Ubisoft changes the loot box formula to try to please as many people as possible
Loot boxes were one of the biggest hot-button issues of the last year and continue to be a concern for gamers today. Some companies are choosing to stay away from them all together but others, like Ubisoft, have decided to keep them, but modify them. Figuring out the “right” way to include loot boxes is going to be a bit of a learning curve. As such, three different games are currently going through three types of boxes.
First and foremost, it is important to know that Ubisoft does not want to be a hard sell on these types of micro-transactions. A representative has been quoted a lot recently as saying that the loot boxes “have to be the right quality for people to be interested.” Meaning that they want to make sure that no matter what is hidden behind this money wall, you will want it. However, at the same same time, he said that people “need to feel that they are really free not to buy it” which means that they don’t want a pay-to-win type situation. Wether or not they should be called greedy or given credit for trying different things remains to be seen.

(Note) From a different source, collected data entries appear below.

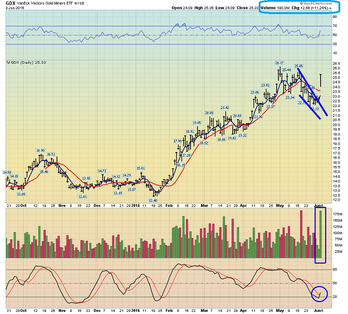Click the 21.42 price label

pos(225,108)
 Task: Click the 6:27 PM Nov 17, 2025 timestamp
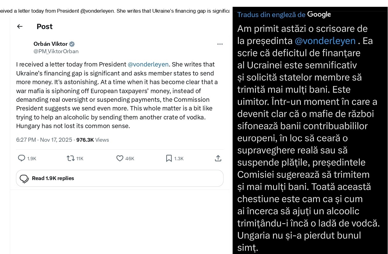point(44,140)
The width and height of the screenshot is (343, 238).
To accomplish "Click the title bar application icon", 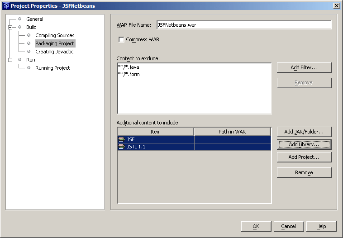I will pos(5,5).
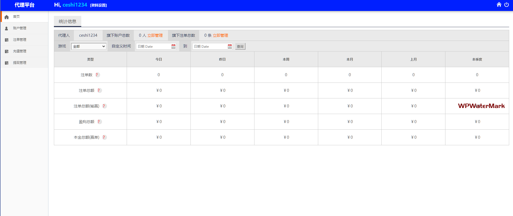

Two games in particular that are already getting Ubisoft into trouble are Rainbow Six Siege and Ghost Recon: Wildlands. The reason for this is obvious. The loot found within these boxes or bags can only be purchased with cash. They may technically use in-game currency, but the only way to get said currency, is to buy it with real money. Sadly there is no way to grind to get what you want. Though that sounds terrible, the redeeming (if you can call it redeeming) quality is that the items that you get are purely cosmetic and according to Ubisoft, there will be no duplicates. So you can at least get everything, guaranteed…if you are willing to spend the money.
Assassin’s Creed: Origins approaches their loot boxes a bit differently, in that they don’t really exist. Yes, you can buy one, but you can also just buy the weapon, mount, whatever it is that you want right there in the same menu. So it basically defeats the point. More importantly, is that all of these micro-transactions are in a separate menu called “Time Savers.” Everything in that menu can be earned in the game by completing quests and challenges or spending in-game money in an in-game store which does not require real money. The important take-away from this is that, with enough time, you can ride through the desert on a unicorn with no name without having to buy it with hard earned cash.
All of this leads to the upcoming Far Cry 5. Ubisoft has said that there will be no loot boxes whatsoever, which is great. But it is important to know that micro-transactions will still be a factor. There is no information yet on what can be bought with real money. They could make everything cosmetic and therefore nothing that will change the course of the game or they could just make them time savers. Chances are they will not do anything other than that based on Ubisoft’s track record. They have not been pushing these things to hard and to start now would be suicide. There are too many people that are just too angry.
It may be unfortuante that micro-transactions and loot boxes exist at all, however they seem to be here to stay and we, as gamers might just have to accept that. If done properly however, that pill will be a slightly less bitter one to swallow. Ideally, they would be as they are in Assassin’s Creed: Origins where they can be completely ignored. If you want nothing to do with them, then be free and play, you shall not be bothered. If you don’t have the time or get bored with grinding and want to grab a perk, then go right ahead. They are there for those that want it and those that don’t will feel no pressure. It may not be a perfect situation, but it is far from the worst either.